## start Text block
# Please Help To Rehome Chewie!



## donnadonut (Sep 15, 2012)

Hi all,

I have a 1 year old syrian male hamster i need to re-home. I am in the Croydon area.

I'm moving to Scotland via plane so i cannot take him with me  
He has a big cage but i also have a smaller one if space is an issue. 
Comes with everything, food, toys, water bottle, saw dust and his ball. All he needs is a loving home. 

Chewie is a very clever little hamster. When he is in his ball if you tap the floor he will run over to you! He loves broccoli and small bits of carrot and he will happily sit and munch away on your lap. As soon as he is finished he loves to climb up onto your shoulder for a good view  

Please get in touch if you are interested. I really need to find a good home for him as soon as possible. 

Thanks


----------



## thedogsmother (Aug 28, 2008)

Awwww hes adorable, Im too far away to be of any help with adoption, could you keep him if we could somehow get him to you in Scotland? Rodent trains have been arranged on pet forums before, if someone was doing the journey, or several people were doing part of the journey, he could maybe get to you.


----------



## niki87 (Nov 18, 2009)

We can't get down to Croydon, but if anyone is coming up from Croydon to Essex areas, we could help then...possibly transporting around Essex or up around Manchester/Lancashire/(some parts of) Yorkshire if it is any help.


----------



## GerbilNik (Apr 1, 2011)

I could possibly help with transport. Where in Scotland are you moving to? If we can get him somewhere near me I could look after him for you until you get to your new home?


----------



## metame (Sep 25, 2009)

whats happening with Chewie?


----------
## end Text block
## start Recorded data
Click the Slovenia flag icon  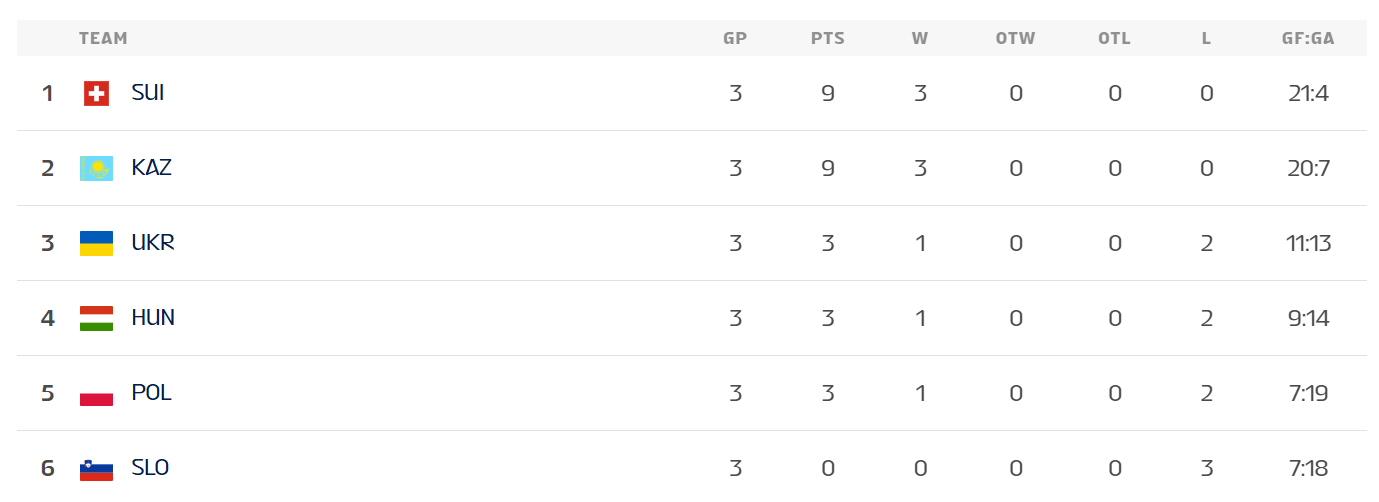96,468
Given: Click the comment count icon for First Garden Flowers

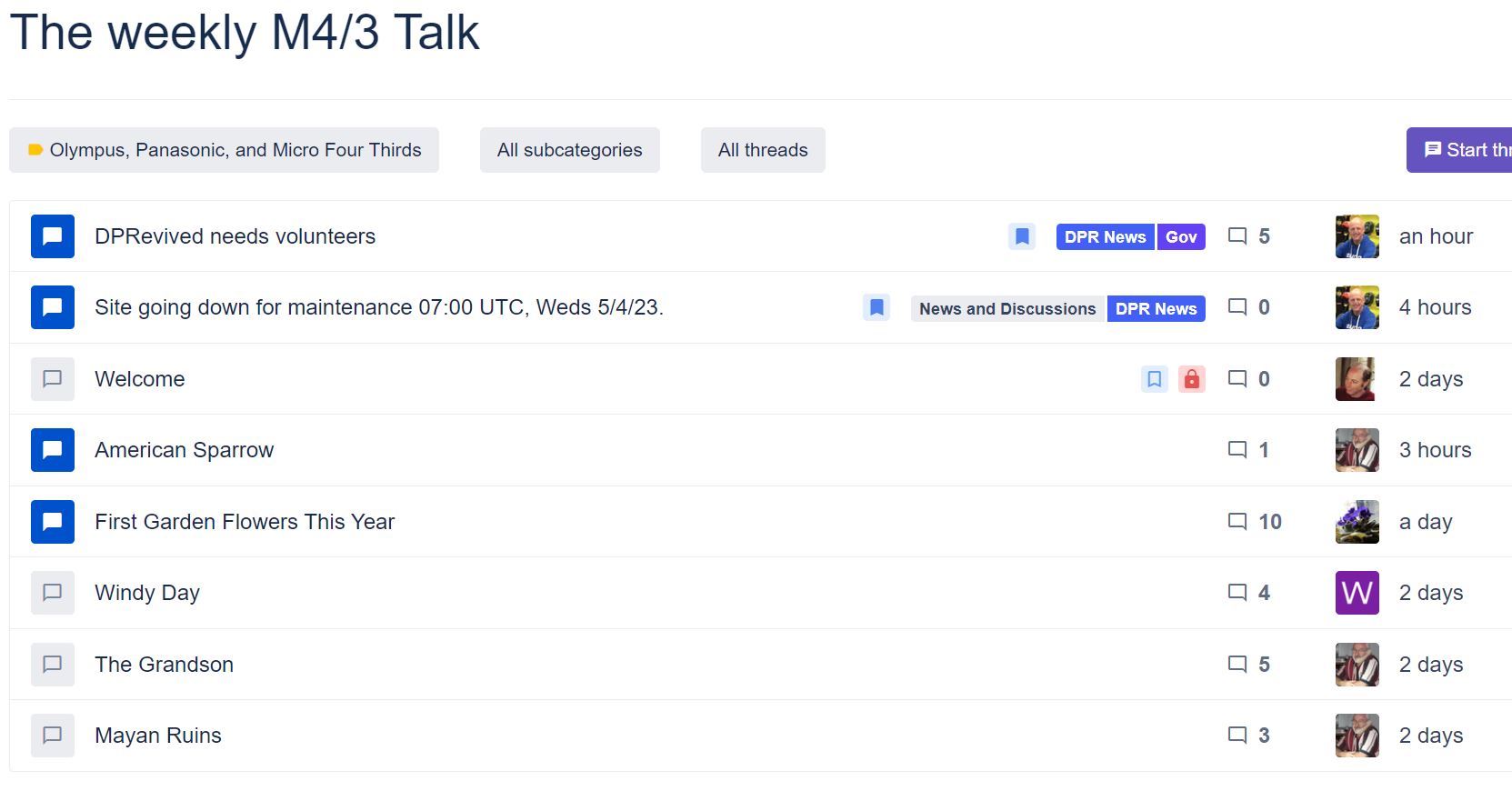Looking at the screenshot, I should pos(1237,522).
## end Recorded data
[What this exercise asks]
(1) In the Chewie thread, why does the original poster need to rehome the hamster?
(2) Duplicate the part of the Chewie thread starting with "Comes with everything, food, toys, water" and going on through "soon as possible.".

[Results by task]
(1) The poster is moving to Scotland by plane and so cannot take Chewie along.

(2)
Comes with everything, food, toys, water bottle, saw dust and his ball. All he needs is a loving home. 

Chewie is a very clever little hamster. When he is in his ball if you tap the floor he will run over to you! He loves broccoli and small bits of carrot and he will happily sit and munch away on your lap. As soon as he is finished he loves to climb up onto your shoulder for a good view  

Please get in touch if you are interested. I really need to find a good home for him as soon as possible.